A scheme which pays out only to surviving married and civil partners could be indirectly discriminatory because it might disadvantage gay couples, but it is permitted by the exception.
A scheme which pays out to surviving married partners must also pay out to surviving civil partners in respect of any employee service since 5 December 2005 (when the Civil Partnership Act 2004 came into force). Provided the scheme does that, the exception allows it, even though it may (directly or indirectly) discriminate by paying out only to married partners for service before that date.
848.This paragraph provides that an employer who provides services to the public at large is not liable for claims of discrimination or victimisation by an employee under Part 5 of the Act in relation to those services. Rather, where individuals are discriminated against or victimised in relation to those services, they can make a claim in the county court under Part 3. If on the other hand the service differs from that provided to other employees, is provided under the terms and conditions of employment, or the service is to do with training, the individual can bring a claim in an employment tribunal for breach of the provisions in Part 5. These provisions are also applicable to services provided by principals, firms, limited liability partnerships and relevant persons (in respect of personal or public office-holders).

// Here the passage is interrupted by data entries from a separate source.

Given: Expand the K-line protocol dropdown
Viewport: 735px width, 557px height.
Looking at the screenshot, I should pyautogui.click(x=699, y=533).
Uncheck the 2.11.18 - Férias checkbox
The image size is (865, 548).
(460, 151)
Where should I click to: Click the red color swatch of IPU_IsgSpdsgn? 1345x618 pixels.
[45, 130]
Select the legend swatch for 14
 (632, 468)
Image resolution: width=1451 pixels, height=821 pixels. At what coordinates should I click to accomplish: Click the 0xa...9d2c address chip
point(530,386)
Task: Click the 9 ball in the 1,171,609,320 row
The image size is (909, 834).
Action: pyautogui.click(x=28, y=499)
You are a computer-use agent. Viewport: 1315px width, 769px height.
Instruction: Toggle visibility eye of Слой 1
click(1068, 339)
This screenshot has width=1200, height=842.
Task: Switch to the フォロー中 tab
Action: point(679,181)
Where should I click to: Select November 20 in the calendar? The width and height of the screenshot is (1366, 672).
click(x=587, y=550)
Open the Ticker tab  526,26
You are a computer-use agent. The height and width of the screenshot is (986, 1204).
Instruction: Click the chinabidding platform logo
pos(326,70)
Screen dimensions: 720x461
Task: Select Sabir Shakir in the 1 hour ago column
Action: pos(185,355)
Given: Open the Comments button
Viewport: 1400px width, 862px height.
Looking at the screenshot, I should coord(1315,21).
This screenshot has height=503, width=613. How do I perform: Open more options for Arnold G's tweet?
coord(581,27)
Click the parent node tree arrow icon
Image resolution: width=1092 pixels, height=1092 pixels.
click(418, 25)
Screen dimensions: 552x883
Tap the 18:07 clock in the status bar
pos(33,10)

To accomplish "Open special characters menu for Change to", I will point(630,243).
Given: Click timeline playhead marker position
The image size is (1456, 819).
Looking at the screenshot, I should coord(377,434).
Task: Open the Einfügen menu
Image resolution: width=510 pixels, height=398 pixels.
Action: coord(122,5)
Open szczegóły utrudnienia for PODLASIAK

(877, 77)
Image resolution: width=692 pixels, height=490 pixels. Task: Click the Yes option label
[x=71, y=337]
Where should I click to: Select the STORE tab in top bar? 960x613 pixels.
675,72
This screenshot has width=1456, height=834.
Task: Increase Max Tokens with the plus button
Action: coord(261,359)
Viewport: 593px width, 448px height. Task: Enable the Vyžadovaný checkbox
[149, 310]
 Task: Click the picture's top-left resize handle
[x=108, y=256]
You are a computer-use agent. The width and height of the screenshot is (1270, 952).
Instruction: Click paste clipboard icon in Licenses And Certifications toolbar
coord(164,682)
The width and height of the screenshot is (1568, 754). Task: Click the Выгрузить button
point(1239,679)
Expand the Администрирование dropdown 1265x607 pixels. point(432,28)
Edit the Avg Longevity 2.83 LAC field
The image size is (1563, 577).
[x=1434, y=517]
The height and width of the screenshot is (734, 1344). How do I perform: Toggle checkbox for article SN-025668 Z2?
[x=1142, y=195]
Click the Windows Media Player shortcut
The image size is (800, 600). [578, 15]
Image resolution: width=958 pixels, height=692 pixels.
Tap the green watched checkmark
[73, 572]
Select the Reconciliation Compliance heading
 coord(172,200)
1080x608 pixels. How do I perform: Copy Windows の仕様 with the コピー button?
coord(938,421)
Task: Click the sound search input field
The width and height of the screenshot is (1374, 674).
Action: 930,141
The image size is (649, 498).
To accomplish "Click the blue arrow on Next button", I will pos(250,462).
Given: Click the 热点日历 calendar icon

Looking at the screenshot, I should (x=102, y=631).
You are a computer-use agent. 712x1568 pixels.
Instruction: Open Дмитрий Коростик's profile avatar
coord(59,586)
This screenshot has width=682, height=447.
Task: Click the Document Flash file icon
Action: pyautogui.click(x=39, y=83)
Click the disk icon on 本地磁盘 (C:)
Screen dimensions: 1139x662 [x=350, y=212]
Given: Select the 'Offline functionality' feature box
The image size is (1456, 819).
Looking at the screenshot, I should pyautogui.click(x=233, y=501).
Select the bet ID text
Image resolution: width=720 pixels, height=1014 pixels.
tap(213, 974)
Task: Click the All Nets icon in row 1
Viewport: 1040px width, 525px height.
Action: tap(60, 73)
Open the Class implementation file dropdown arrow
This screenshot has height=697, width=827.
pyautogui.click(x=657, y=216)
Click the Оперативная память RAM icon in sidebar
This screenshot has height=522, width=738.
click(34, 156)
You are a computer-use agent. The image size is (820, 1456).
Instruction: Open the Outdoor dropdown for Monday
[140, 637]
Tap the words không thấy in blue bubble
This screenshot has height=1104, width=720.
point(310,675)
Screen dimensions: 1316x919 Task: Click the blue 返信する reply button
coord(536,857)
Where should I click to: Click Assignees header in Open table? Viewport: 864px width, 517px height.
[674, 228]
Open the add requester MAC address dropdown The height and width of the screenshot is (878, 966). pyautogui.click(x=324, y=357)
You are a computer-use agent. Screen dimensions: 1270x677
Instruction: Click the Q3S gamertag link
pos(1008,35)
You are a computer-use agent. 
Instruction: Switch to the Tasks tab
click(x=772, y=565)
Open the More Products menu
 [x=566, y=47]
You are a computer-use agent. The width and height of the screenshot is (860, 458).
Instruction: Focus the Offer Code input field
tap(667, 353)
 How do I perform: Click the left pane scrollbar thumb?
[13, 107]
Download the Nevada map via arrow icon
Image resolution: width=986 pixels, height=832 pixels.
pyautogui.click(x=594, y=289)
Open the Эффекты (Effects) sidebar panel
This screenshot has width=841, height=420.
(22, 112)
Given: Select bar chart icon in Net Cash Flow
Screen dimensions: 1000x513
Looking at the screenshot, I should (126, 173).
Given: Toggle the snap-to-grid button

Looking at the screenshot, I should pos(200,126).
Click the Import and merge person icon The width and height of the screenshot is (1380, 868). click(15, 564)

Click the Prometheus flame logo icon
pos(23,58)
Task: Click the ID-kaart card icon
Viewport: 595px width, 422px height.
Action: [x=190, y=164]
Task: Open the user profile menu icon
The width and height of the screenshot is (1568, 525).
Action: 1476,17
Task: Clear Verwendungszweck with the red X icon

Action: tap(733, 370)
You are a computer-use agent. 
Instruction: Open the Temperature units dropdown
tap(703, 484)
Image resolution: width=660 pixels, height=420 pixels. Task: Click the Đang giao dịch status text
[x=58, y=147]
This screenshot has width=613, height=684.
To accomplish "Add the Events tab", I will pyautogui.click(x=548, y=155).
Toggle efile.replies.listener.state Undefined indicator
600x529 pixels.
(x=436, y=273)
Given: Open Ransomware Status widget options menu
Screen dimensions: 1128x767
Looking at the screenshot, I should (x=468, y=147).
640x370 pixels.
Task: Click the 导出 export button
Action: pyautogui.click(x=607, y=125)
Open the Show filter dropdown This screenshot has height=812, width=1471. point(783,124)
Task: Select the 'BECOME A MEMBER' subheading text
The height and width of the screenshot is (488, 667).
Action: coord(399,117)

849.This section is designed to replace similar provisions in previous legislation and has been extended to partnerships.
If an employee of a car hire company is denied the hire of one of its cars (on the same terms available to the general public) because he is black, the employee must claim under the “services” section of the Act in the county court, rather than through an employment tribunal under the “work” provisions of the Act.
If the same employee’s employment contract provides that he is allowed to hire the company’s cars at a discount (which members of the public would not get), but the employee is refused the discount when he goes to hire one of the firm’s cars because he is a Muslim, then the employee would be able to make a discrimination claim under section 39.
850.This paragraph applies where annuities, life assurance policies, accident insurance policies or similar matters which involve the assessment of risk are provided in the field of employment. It allows for employers to provide for payment of premiums or benefits that differ for men and women, persons who are or are not married or in a civil partnership, pregnancy or maternity or gender reassignment so far as this is reasonable in the light of actuarial or other reliable data.
851.This paragraph is designed to replace a similar exception in the Sex Discrimination Act 1975. It permits differences in treatment for insurance or risk-related matters where the difference is done by reference to reliable actuarial or other data and it is reasonable in all the circumstances.
An employer makes access to a group insurance policy available as a result of being employed by it. The employer, not the insurer, is responsible for ensuring that the provision of benefits under the policy complies with this Act – see paragraph 20 of Part 5 of Schedule 3. In providing access to these group policies the employer may take advantage of this exception.